Le dossier a été communiqué au procureur général.
Sur le rapport de M. Avel, conseiller, les observations écrites de la SCP Sevaux et Mathonnet, avocat de M. B..., de la SCP Marc Lévis, avocat de la société BNP Paribas, et l'avis de M. Lavigne, avocat général, après débats en l'audience publique du 19 mai 2020 où étaient présents Mme Batut, président, M. Avel, conseiller rapporteur, Mme Duval-Arnould, conseiller doyen, et Mme Randouin, greffier de chambre,
la première chambre civile de la Cour de cassation, composée des président et conseillers précités, après en avoir délibéré conformément à la loi, a rendu la présente décision.

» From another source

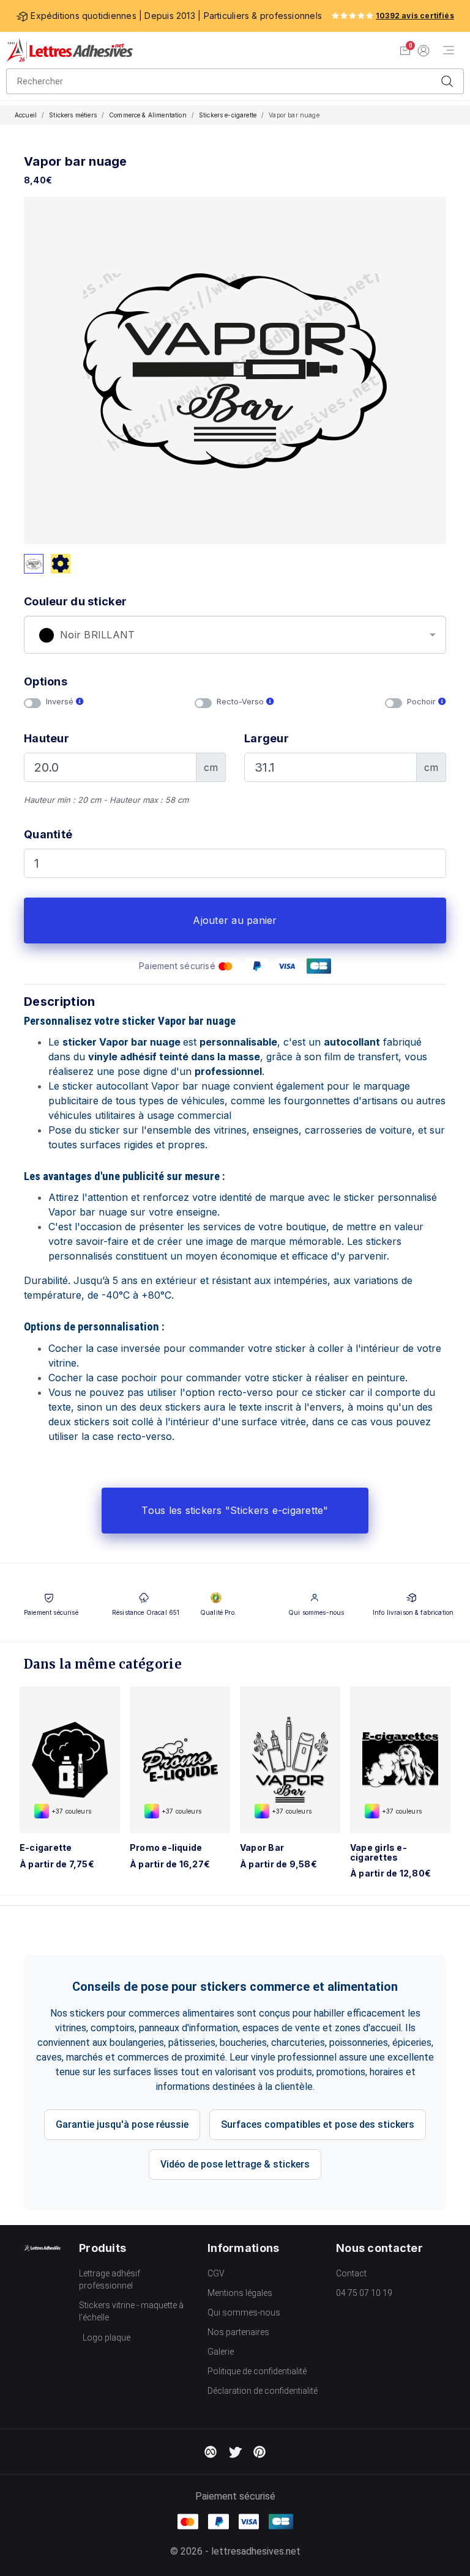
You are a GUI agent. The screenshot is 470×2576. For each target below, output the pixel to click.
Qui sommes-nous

1. Le moyen de cassation annexé, qui est invoqué à l'encontre de la décision attaquée, n'est manifestement pas de nature à entraîner la cassation.
2. En application de l'article 1014, alinéa 1er, du code de procédure civile, il n'y a donc pas lieu de statuer par une décision spécialement motivée sur ce pourvoi.
EN CONSÉQUENCE, la Cour :
REJETTE le pourvoi ;
Condamne M. B... aux dépens ;
En application de l'article 700 du code de procédure civile, rejette la demande formée par M. B... et le condamne à payer à la société BNP Paribas la somme de 3 000 euros ;
Ainsi décidé par la Cour de cassation, première chambre civile, et prononcé par le président en son audience publique du premier juillet deux mille vingt.
MOYEN ANNEXE à la présente décision
Moyen produit par la SCP Sevaux et Mathonnet, avocat aux Conseils, pour M. B...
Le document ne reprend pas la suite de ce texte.